El desfile militar del 12-O me transporta a los días de verano en La Seu d’Urgell, junto a mis abuelos y el gato Miski, cuando los reclutas que estaban cumpliendo el servicio militar marchaban por el centro de la avenida Saloria de camino al cuartel de Castellciutat, después de un ejercicio matutino. Su presencia se anunciaba minutos antes con el rumor lejano que sus botas provocaban en el asfalto.
Era la señal para tomar posiciones en la terraza y, camuflado entre macetas, espiar a aquellos hombres –ahora sé que eran apenas unos niños- que con sus uniformes verdes y metralletas, sonrientes y simpáticos, me parecían héroes de leyenda. Duros guerreros como los protagonistas de las Hazañas Bélicas, un tebeo que coleccioné durante mucho tiempo, y los soldados de las películas –Los doce del patíbulo, Los cañones de Navarone..- que pedía a mi padre que alquilara los sábados por la tarde en el videoclub de Balmes. Por aquellos años, coleccionaba también numerosos soldados de plástico, de diferentes épocas y nacionalidades, que los enfrentaba en batallas que duraban todo el fin de semana. Mi ardor guerrero se vino abajo, sin embargo, cuando aún menor de edad recibí la carta del ministerio de Defensa recordándome mis obligaciones patrias.

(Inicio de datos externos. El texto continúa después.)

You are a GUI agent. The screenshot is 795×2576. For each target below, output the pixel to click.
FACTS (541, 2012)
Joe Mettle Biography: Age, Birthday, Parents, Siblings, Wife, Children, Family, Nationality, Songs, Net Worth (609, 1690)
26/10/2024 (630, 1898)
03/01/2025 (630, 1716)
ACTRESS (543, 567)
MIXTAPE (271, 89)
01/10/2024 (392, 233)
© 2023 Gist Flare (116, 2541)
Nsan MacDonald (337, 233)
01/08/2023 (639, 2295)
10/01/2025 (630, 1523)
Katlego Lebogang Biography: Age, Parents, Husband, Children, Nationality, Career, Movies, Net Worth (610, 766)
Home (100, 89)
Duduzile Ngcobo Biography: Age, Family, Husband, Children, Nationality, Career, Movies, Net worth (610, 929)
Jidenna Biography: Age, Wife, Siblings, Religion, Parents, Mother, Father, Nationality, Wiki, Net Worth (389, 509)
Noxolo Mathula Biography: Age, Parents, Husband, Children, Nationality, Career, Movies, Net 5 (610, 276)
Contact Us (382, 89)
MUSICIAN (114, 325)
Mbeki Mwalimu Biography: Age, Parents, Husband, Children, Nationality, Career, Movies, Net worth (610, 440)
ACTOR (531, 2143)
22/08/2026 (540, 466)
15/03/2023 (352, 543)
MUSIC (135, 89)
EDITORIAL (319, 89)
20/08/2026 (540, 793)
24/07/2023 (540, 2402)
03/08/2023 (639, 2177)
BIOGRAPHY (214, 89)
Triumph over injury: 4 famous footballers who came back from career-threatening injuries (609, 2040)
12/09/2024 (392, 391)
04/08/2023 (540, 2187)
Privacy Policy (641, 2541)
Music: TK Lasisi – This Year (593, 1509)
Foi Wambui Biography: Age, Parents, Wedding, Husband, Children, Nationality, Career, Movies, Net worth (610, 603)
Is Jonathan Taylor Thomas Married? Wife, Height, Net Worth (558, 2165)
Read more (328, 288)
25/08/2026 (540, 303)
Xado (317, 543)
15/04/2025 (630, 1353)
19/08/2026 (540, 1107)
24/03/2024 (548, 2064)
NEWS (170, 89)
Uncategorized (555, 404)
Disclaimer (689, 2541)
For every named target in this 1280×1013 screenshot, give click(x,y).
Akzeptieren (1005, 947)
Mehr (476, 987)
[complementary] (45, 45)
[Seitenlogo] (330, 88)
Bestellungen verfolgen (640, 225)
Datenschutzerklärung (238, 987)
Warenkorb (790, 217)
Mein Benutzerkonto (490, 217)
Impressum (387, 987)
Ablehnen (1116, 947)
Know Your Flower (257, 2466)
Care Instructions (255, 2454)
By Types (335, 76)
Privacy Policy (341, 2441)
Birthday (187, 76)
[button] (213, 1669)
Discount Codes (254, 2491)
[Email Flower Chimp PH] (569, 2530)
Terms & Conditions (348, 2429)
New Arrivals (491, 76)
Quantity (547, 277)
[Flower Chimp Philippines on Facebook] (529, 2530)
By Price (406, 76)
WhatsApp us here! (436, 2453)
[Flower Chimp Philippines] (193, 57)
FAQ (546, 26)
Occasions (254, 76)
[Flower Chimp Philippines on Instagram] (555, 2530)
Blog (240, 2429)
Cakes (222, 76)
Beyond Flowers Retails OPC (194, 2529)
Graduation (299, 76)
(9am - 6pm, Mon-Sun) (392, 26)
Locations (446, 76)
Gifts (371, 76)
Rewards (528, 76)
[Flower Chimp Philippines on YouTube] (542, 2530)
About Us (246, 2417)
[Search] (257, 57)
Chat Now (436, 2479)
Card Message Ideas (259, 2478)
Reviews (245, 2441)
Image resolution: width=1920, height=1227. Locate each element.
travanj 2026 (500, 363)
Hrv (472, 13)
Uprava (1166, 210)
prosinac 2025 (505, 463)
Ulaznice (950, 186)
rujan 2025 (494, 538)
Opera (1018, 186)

La prorroga de estudios y la posterior decisión del presidente Aznar de suprimir el servicio militar obligatorio me libraron de la “puta mili”. Aún así, cuando el 12-0 veo desfilar al ejercito en Madrid, me embarga la nostalgia y los recuerdos de aquellos días en los que observaba, emocionado, a los reclutas de la Seu d’Urgell.